To further characterize the EV in EOC patients, we quantified HLA-GEV (median [range] ng/mL; Table 1) in plasma samples of serous EOC patients (n = 78) and compared the amounts to the HLA-GEV levels of 30 HC. Consistent with the total particle concentration, the median HLA-GEV levels of EOC patients (14.3 [2.9–60.4]) were more than 7-fold increased, compared to HC (1.9 [0.0–25.0]; see Figure 2A). Of note, in 6 out of 30 (20%) HC, no HLA-GEV could be detected, whereas all EOC patients revealed substantial amounts of detectable HLA-GEV (p < 0.00001). However, particle concentrations did not correlate with HLA-GEV levels (r = −0.06; p = 0.507, n = 69).

Table 1.

Patient characteristics at time of primary diagnosis.

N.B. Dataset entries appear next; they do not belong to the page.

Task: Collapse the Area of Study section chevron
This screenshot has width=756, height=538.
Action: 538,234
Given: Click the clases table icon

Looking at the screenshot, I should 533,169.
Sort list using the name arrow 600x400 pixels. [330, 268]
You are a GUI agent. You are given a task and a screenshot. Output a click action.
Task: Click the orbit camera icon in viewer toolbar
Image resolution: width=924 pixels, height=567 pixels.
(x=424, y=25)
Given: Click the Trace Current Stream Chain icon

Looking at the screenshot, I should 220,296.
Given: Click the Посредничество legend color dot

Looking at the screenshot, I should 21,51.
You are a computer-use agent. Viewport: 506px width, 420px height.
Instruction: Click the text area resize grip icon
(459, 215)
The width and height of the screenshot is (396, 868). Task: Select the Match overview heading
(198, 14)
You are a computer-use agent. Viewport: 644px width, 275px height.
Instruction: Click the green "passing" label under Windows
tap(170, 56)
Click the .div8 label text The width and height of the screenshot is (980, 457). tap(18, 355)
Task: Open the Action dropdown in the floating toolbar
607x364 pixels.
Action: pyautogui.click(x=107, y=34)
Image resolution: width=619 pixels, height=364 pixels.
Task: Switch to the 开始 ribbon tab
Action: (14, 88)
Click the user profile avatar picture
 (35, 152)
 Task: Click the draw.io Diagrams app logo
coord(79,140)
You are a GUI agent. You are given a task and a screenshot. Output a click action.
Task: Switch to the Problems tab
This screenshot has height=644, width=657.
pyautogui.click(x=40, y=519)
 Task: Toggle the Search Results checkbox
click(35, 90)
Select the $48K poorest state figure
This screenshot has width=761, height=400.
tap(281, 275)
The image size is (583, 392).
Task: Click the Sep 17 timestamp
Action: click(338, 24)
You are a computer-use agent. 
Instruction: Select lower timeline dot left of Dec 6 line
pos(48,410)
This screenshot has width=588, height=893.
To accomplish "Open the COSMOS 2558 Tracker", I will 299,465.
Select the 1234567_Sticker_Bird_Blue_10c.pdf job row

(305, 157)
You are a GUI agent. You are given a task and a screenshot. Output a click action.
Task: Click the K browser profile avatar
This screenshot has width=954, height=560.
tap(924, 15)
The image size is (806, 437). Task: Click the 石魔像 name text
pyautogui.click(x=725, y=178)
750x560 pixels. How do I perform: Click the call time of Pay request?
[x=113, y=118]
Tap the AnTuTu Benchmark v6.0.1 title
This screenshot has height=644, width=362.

Total Total EV Amount * n = 70 (%) HLA-GEV
n = 78 (%) Median [Range] ng/mL
Age Median: 67 (42–98) Median: 67 (42–98)
FIGO stage I–II 7 (10%) 7 (9%) 13.3 [2.9–20.5]
III 44 (63%) 49 (63%) 13.1 [3.4–60.4]
IV 19 (27%) 22 (28%) 19.5 [4.5–44.9]
Nodal status N0 16 (23%) 18 (23%) 12.9 [2.9–36.7]
N1 32 (46%) 34 (44%) 13.6 [3.4–44.9]
unknown 22 (31%) 26 (33%)
Metastases formation M0 51 (73%) 56 (72%) 13.1 [2.9–60.4]
M1 19 (27%) 22 (28%) 19.5 [4.5–44.9]
Tumor grading I-II 27 (39%) 30 (38%) 16.3 [4.5–50.7]
III 43 (61%) 48 (62%) 13.2 [2.9–60.4]
Residual tumor no 34 (49%) 37 (47%) 12.7 [2.9–43.7]
yes 36 (51%) 41 (53%) 18.7 [4.5–60.4]
CTC before therapy negative 54 (77%) 61 (78%) 13.1 [2.9–60.4]
positive 15 (22%) 16 (21%) 29.1 [10.4–44.9]
unknown 1 (1%) 1 (1%)
CTC before therapy MUC negative 61 (88%) 70 (90%) 13.6 [2.9–60.4]
MUC positive 8 (11%) 7 (9%) 39.6 [12.2–44.9]
unknown 1 (1%) 1 (1%)
CTC before therapy EpCAM negative 64 (92%) 73 (94%) 13.3 [2.9–60.4]
EpCAM positive 5 (7%) 4 (5%) 32.7 [15.8–44.9]
unknown 1 (1%) 1 (1%)
CTC after therapy negative 17 (24%) 20 (26%) 12.8 [5.3–47.8]
positive 7 (10%) 7 (9%) 12.7 [8.0–44.9]
unknown 46 (66%) 51 (65%)
DTCs before therapy negative 40 (57%) 46 (59%) 13.6 [2.9–50.7]
positive 28 (40%) 30 (38%) 15.0 [6.0–60.4]
unknown 2 (3%) 2 (3%)
Platinum-based chemotherapy no resistance 48 (69%) 51 (66%) 13.3 [2.9–60.4]
resistance 9 (13%) 12 (15%) 15.5 [5.3–44.9]
unknown 13 (18%) 15 (19%)
Recurrence (10y) no relapse 23 (33%) 24 (31%) 13.2 [3.4–50.7]
relapse 46 (66%) 53 (68%) 16.8 [2.9–60.4]
unknown 1 (1%) 1 (1%)
Overall Survival (10y) alive 38 (54%) 41 (53%) 13.1 [2.9–60.40]
dead 31 (45%) 36 (46%) 17.0 [4.5–44.9]
unknown 1 (1%) 1 (1%)

CTC—circulating tumor cell; DTCs—disseminated tumor cells; FIGO—Federation of Gynecology and Obstetrics; M0—no metastasis formation; M1—metastasis formation; pN0—no nodal infestation; pN1—nodal infestation; * EV particle could not be obtained for all patients.

Figure 2.

Figure 2

Association of HLA-GEV levels of EOC patients, in comparison to HC. (A) HLA-GEV levels are significantly increased in EOC patients, compared to HC. (B) Levels of HLA-GEV are increased in advanced FIGO stages. (C) EOC patients with detectable CTC harbor higher HLA-GEV levels, compared to HC and patients without CTC. Given is the median with range. Statistical significance was tested by Mann–Whitney test (A) and Kruskal–Wallis test (B,C), p < 0.05. n.s., not significant. Triangular symbols represent healthy controls, while round circular symbols illustrate EOC patients.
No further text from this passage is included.